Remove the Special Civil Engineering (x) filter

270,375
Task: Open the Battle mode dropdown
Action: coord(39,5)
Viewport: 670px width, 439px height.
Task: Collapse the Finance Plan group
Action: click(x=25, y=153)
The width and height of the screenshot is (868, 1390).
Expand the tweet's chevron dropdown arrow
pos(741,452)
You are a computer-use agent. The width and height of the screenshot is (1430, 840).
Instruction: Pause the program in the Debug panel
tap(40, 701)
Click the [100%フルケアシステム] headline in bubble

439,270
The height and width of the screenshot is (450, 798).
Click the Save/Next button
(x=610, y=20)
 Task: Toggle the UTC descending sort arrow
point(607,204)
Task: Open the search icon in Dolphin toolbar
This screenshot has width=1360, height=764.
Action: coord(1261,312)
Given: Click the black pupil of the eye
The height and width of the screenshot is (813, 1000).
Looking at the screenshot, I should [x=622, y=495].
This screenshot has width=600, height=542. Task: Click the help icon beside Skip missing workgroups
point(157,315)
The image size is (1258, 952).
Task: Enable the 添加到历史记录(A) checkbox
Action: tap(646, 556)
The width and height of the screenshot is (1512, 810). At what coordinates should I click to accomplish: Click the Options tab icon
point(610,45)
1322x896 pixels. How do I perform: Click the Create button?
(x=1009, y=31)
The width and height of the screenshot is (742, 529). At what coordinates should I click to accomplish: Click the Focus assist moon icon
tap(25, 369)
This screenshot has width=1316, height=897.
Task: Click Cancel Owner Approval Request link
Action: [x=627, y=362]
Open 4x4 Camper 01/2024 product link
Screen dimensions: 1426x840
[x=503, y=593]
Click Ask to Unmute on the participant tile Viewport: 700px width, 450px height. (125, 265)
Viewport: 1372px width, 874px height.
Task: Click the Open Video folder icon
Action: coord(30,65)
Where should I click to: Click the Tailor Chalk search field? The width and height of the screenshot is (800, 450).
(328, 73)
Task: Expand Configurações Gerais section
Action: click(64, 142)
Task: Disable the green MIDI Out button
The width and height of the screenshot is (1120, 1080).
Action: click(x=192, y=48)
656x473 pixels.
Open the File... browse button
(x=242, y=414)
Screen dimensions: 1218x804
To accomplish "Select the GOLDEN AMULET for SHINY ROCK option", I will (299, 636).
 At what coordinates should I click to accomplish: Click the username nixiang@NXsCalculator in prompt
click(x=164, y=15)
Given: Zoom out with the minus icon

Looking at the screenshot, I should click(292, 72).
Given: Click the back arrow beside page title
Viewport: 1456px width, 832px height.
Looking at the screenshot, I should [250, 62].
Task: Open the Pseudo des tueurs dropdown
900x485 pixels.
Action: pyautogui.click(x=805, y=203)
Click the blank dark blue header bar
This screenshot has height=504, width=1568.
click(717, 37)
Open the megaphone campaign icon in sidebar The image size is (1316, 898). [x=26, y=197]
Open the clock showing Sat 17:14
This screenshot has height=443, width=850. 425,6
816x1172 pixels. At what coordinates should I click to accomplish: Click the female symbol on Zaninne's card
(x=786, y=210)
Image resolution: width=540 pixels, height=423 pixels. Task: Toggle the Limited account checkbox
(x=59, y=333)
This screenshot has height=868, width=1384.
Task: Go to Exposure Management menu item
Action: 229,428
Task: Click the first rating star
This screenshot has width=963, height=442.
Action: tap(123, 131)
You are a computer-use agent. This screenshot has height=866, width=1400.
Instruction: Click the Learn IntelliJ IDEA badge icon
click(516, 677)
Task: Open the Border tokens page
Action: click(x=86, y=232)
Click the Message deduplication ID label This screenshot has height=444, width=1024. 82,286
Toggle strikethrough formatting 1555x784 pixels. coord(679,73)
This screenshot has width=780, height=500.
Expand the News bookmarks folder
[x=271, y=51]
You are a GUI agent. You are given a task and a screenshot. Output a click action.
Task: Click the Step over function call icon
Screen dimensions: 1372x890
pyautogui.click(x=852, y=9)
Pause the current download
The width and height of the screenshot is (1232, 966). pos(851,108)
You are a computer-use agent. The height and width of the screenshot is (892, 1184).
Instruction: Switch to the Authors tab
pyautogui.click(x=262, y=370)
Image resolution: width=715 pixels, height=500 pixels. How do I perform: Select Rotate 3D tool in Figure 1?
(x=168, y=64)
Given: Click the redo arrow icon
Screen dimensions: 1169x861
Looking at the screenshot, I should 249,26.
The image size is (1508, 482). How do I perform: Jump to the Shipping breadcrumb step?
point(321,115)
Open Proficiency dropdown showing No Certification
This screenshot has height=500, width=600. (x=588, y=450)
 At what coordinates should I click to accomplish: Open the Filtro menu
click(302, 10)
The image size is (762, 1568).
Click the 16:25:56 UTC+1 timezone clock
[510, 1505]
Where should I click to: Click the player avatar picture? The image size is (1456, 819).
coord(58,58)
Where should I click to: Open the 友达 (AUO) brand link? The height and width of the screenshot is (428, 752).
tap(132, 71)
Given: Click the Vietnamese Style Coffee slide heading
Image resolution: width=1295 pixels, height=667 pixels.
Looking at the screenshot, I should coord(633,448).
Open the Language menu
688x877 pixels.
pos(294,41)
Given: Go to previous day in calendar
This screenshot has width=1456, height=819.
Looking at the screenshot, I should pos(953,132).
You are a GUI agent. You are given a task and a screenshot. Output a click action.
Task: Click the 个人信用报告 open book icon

• TAREA: Cita literalmente el fragmento del material que empieza en la línea que contiene "Toggle strikethrough formatting" y termina en la línea que contiene "pyautogui.click(x=262, y=370)", incluidas ambas.

• RESULTADO DEL EJERCICIO:
Toggle strikethrough formatting 1555x784 pixels. coord(679,73)
This screenshot has width=780, height=500.
Expand the News bookmarks folder
[x=271, y=51]
You are a GUI agent. You are given a task and a screenshot. Output a click action.
Task: Click the Step over function call icon
Screen dimensions: 1372x890
pyautogui.click(x=852, y=9)
Pause the current download
The width and height of the screenshot is (1232, 966). pos(851,108)
You are a computer-use agent. The height and width of the screenshot is (892, 1184).
Instruction: Switch to the Authors tab
pyautogui.click(x=262, y=370)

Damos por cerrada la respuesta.